Excerpt:
    I was very tempted to make a ton of noise and wake them up

    We were exhausted in part because we were connecting from BKK

    They ruined my flight. I feel like paying thousands of dollars a ticket should be enough to escape that hell.

    The flight attendants simply said “they are kids, what can we do?”

    I LOVE kids
    But not on a TPAC flight when I’ve been awake for nearly 24 hrs

  9. I did a successful claim with Marriott earlier this year. I got the lowest rate minus 25%, which means it was a really good deal (it was a brand new hotel too).

    I did already have a booking through booking.com when I discovered Marriott’s policy and the lower rate for the exact same room. All I had to do was book the room through Marriott, cancel the booking.com reservation and fill out a form. Within 24 hours, everything was taken care of.

  10. @Chris: Those disruptive adults behave the same way when they were minors. Everything starts at home. If parents fail to guide and discipline their kids by age 8, it looks pretty much hopeless and we, as the society, will bear the wrath. Parents should drive their kids and not expose the public to their outbursts. Grandparents want to see their grand kids then buy grandparents air tickets to see them. I did not take my kid travel on plane or dine out when she was younger than four. The problem is that many parents tend to view their kids as saints, angels and geniuses. Yes, they pay for their kids seats but we all do and our kids do not behave unruly.

  11. Unfortunately, I have twice tried to get them to honor the best price guarantee and twice they ignored me. Of course, it irritated me as I am a Spire Elite member and they should be paying attention to me. So I have kind of ignored subsequent situations.

  12. I really wish I knew about the old policy! I’ve NEVER seen it mentioned here, and it was a true gem. I would have had so many uses of it!

  13. Where are the parents of these noisy children? I would never expect a FA to do something, but I would expect a parent to do something about it. I would ask the parent to either get control and switch with “quiet” people in coach.

  14. @ JRMW: I had a similar, most unfortunate experience on Virgin America last year. Upper Class, so it should have been a pleasant flight. The outbound flight was great, FAs were some of the best I’ve had in years. The return flight was hell.

Explore the material:
[1] Pull out the reader comments on flights and hotel rates, copying everything from "I was very tempted" down to "new hotel too)." without any changes.
[2] Continue the reader comments on flights and hotel rates, beginning right after their final sentence.

Stored data entries:
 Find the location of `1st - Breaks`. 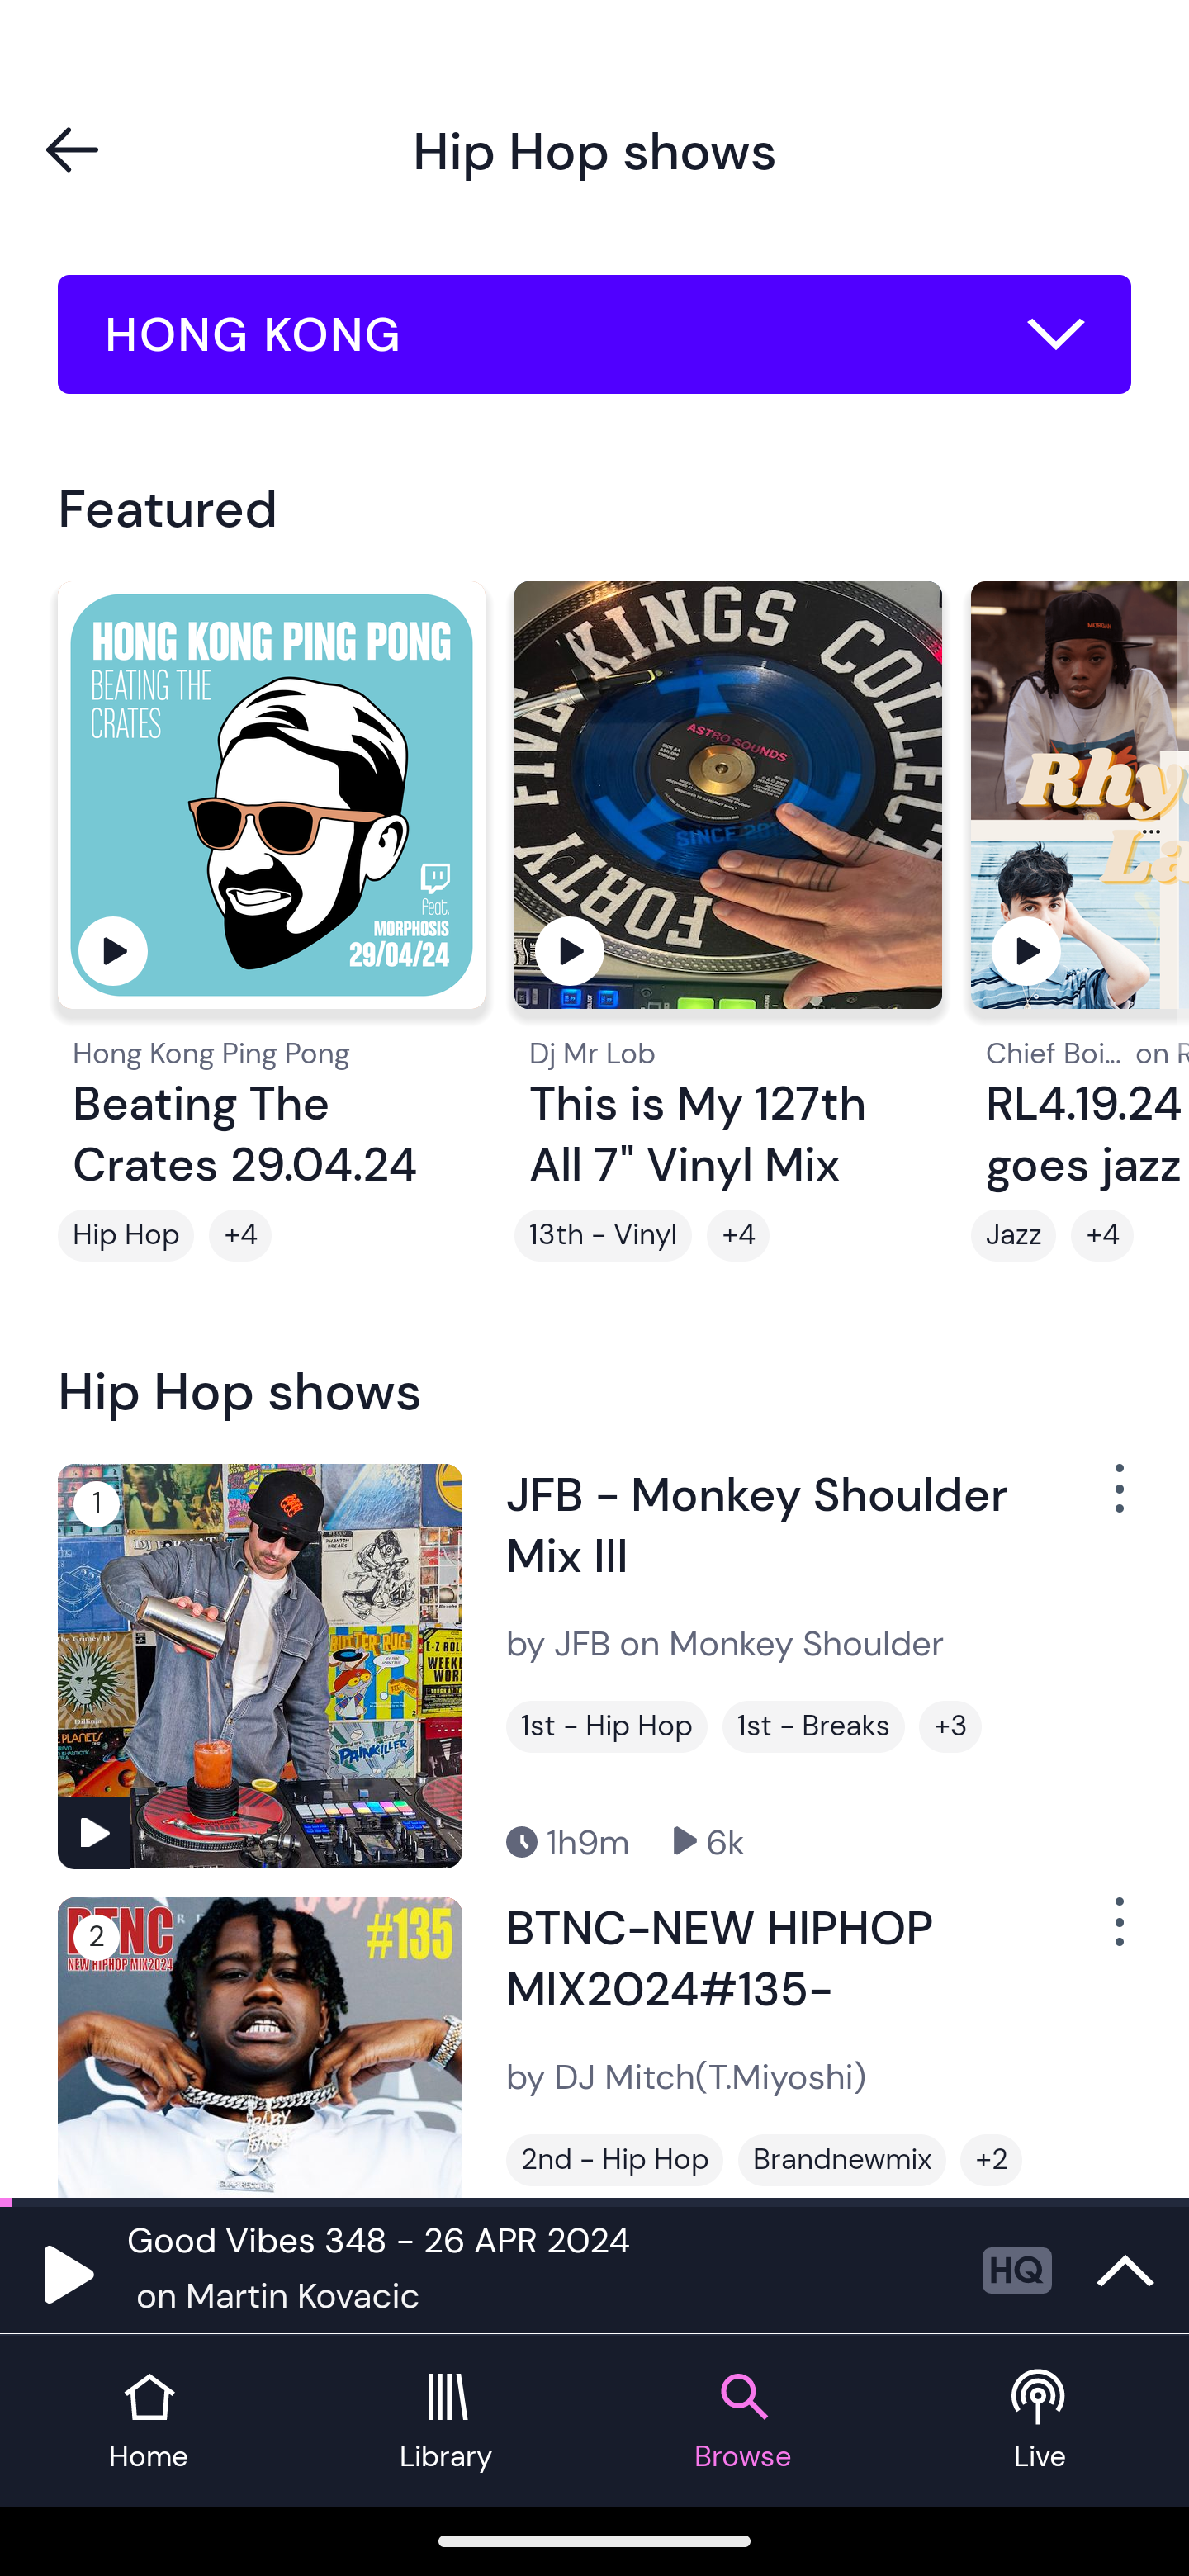

1st - Breaks is located at coordinates (813, 1726).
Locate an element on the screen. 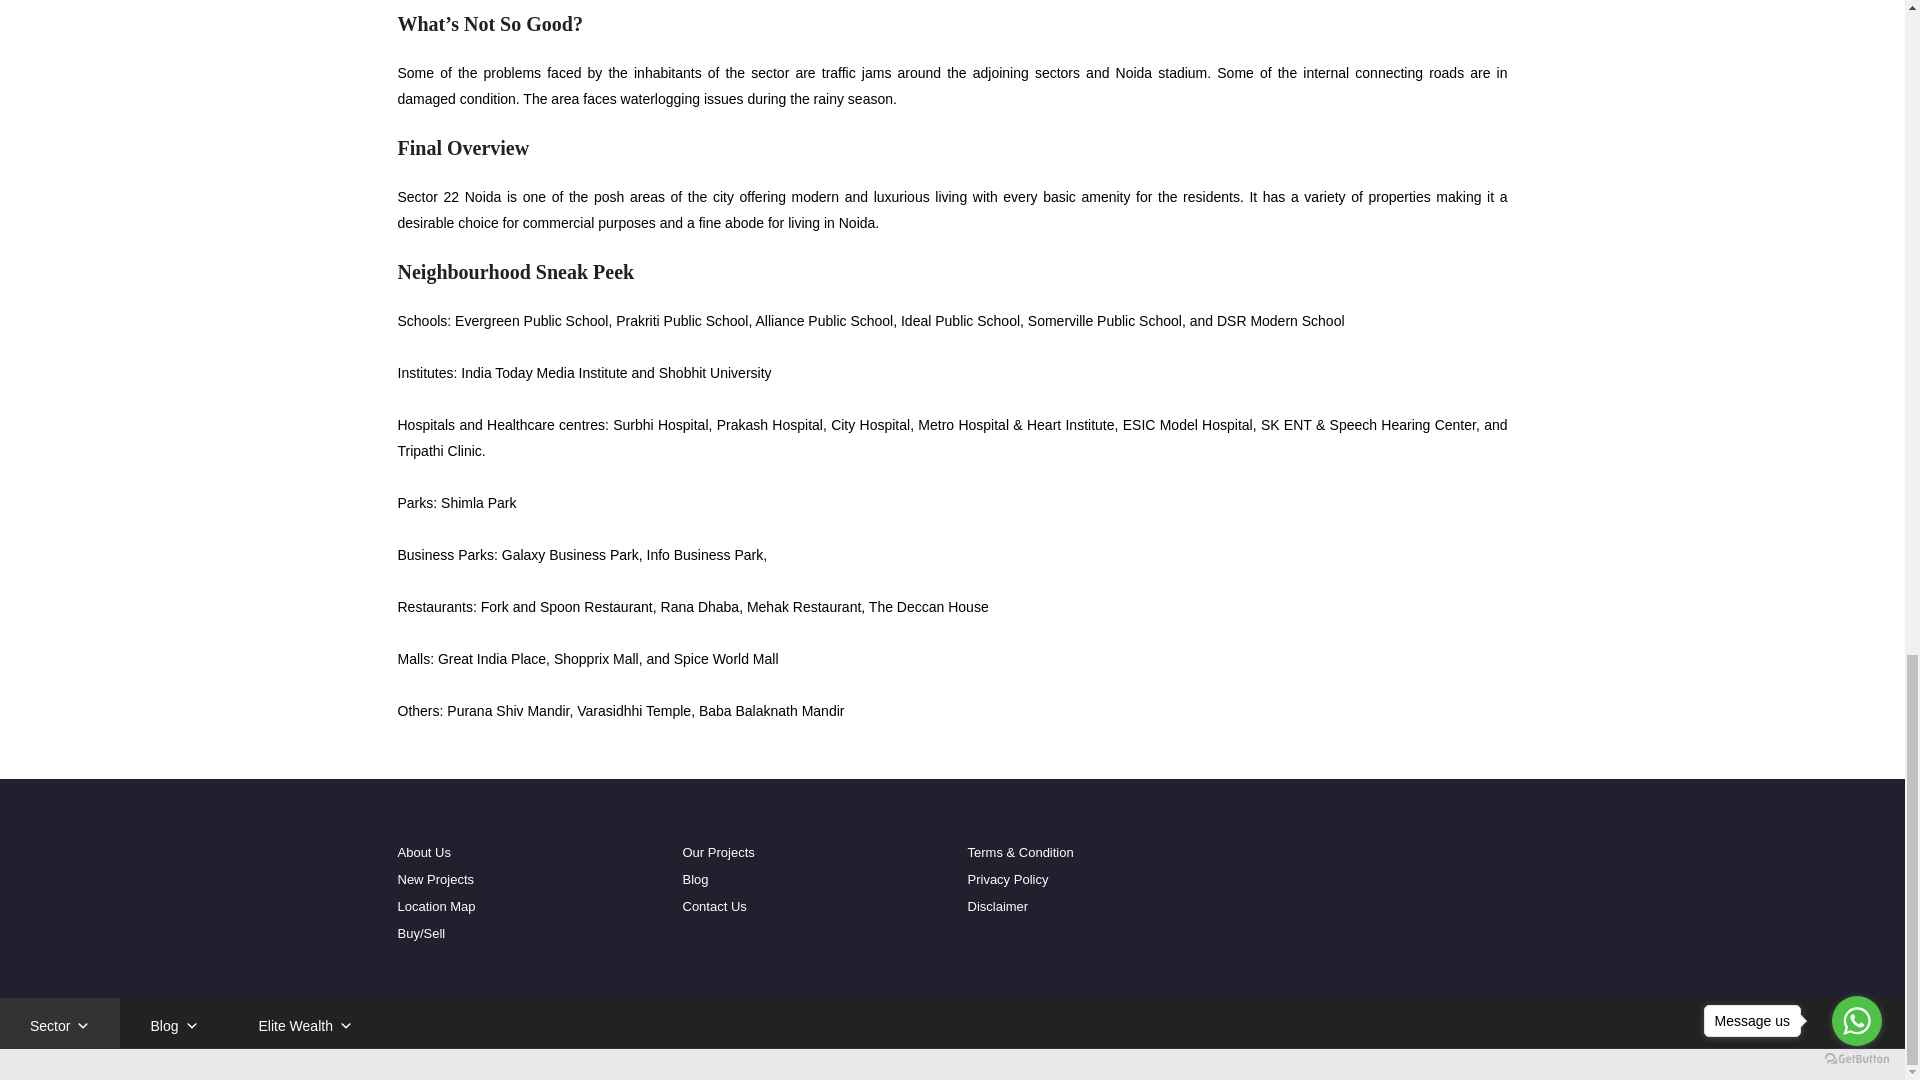 This screenshot has height=1080, width=1920. Our Projects is located at coordinates (718, 852).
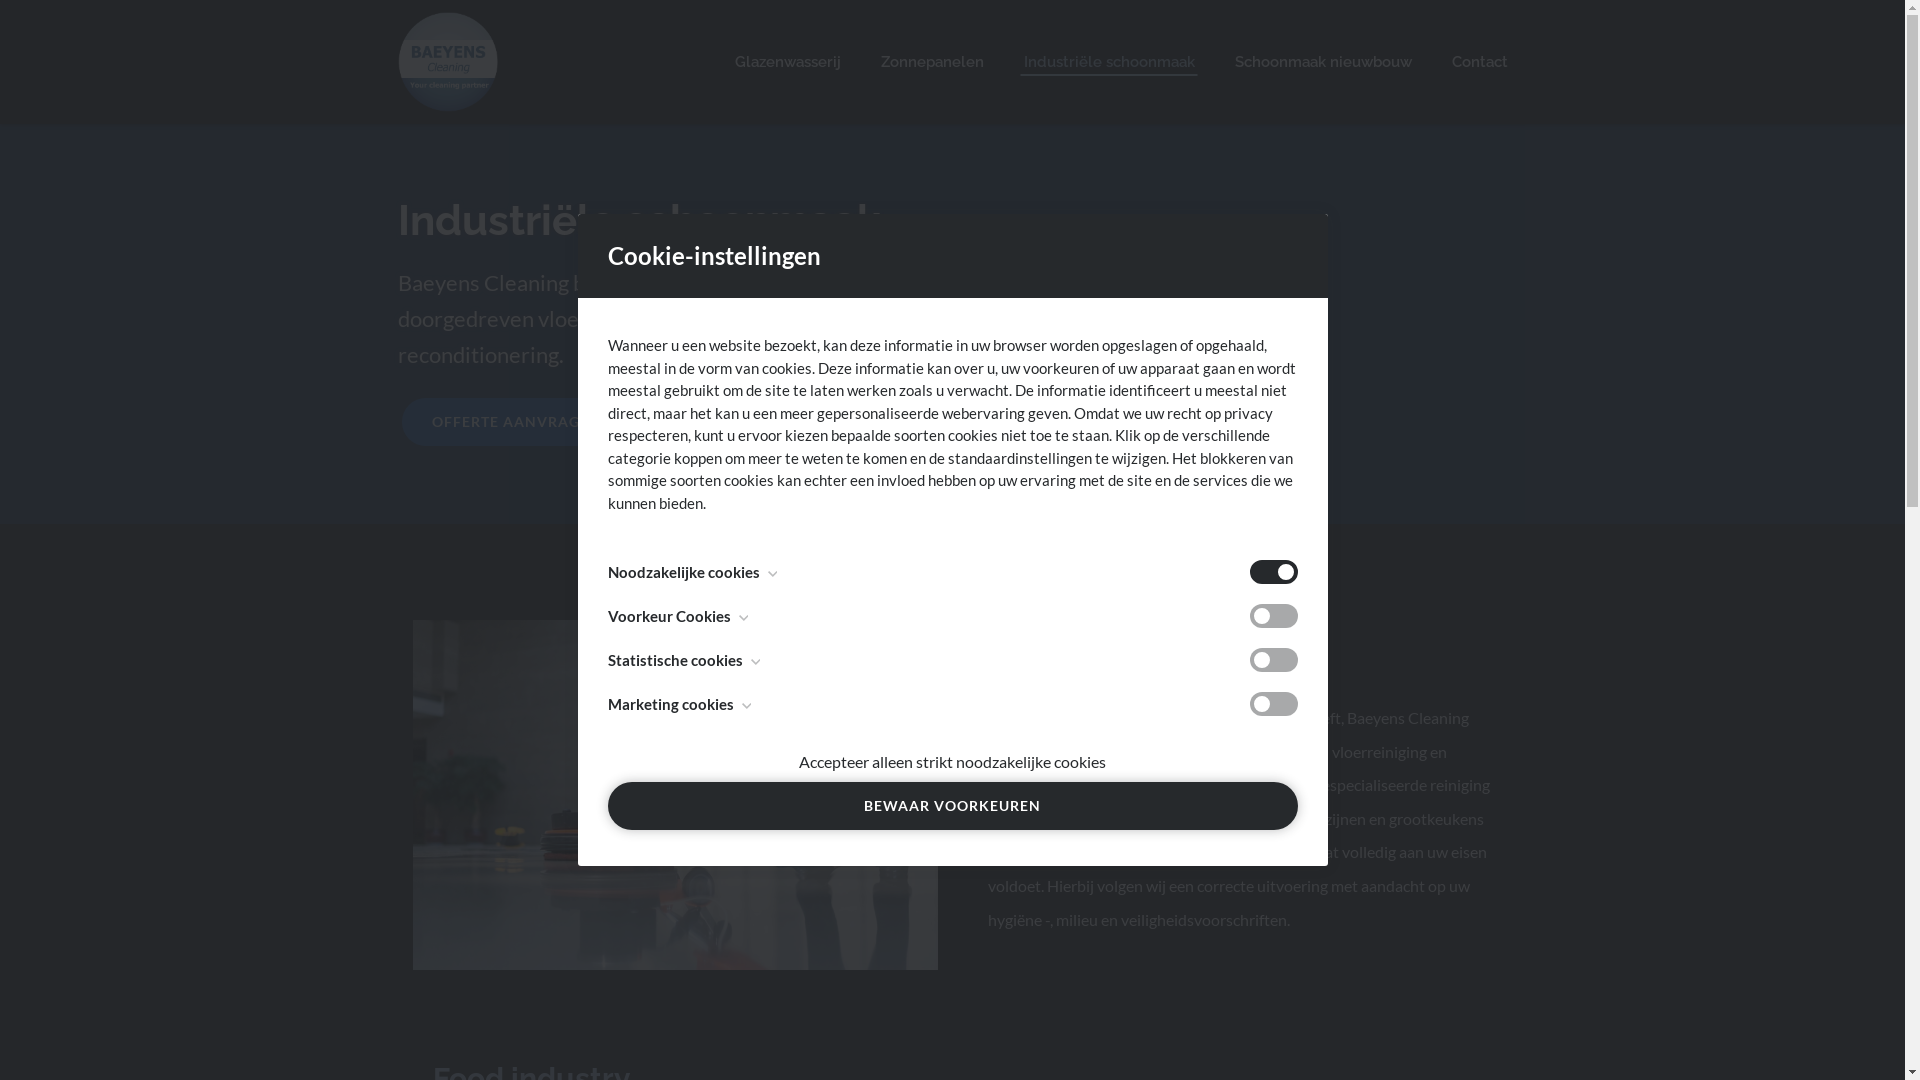  What do you see at coordinates (516, 422) in the screenshot?
I see `OFFERTE AANVRAGEN` at bounding box center [516, 422].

Responses to the tasks:
[1]
I was very tempted to make a ton of noise and wake them up

    We were exhausted in part because we were connecting from BKK

    They ruined my flight. I feel like paying thousands of dollars a ticket should be enough to escape that hell.

    The flight attendants simply said “they are kids, what can we do?”

    I LOVE kids
    But not on a TPAC flight when I’ve been awake for nearly 24 hrs

  9. I did a successful claim with Marriott earlier this year. I got the lowest rate minus 25%, which means it was a really good deal (it was a brand new hotel too).

[2]
    It was obvious the grandparents had bought their children & grandchildren tickets to Orlando. Their adult children obviously hadn’t as this was their first flight EVAR! They thought the entire UC cabin was their living room and were yelling from row to row throughout the flight. Bare feet were everywhere, even in the lav. GROSS. The children weren’t much better behaved, with the ~8-~12 year olds crawling across the rows, constantly shrieking, and plenty of “mummy! mummy! mummy! mummy! mummy! mummy!mummy! mummy! mummy!mummy! mummy! mummy!mummy! mummy! mummy!mummy! mummy! mummy!mummy! mummy! mummy!” Sadly, the best behaved of the bunch was a baby who had a fever.

    When the FA asked if she could get me anything, I asked for the fasten seat belt sign to be turned on so that the brats and their children would sit down for awhile and hopefully quiet down.

    The FAs refused to do anything and said it was much quieter in ECONOMY and said we might be able to find some empty seats there. Absolutely ridiculous. I did get my revenge though — I gave my fruit to the one child for their backpack as we were leaving the aircraft. They got to play with the nice USDA beagle for awhile.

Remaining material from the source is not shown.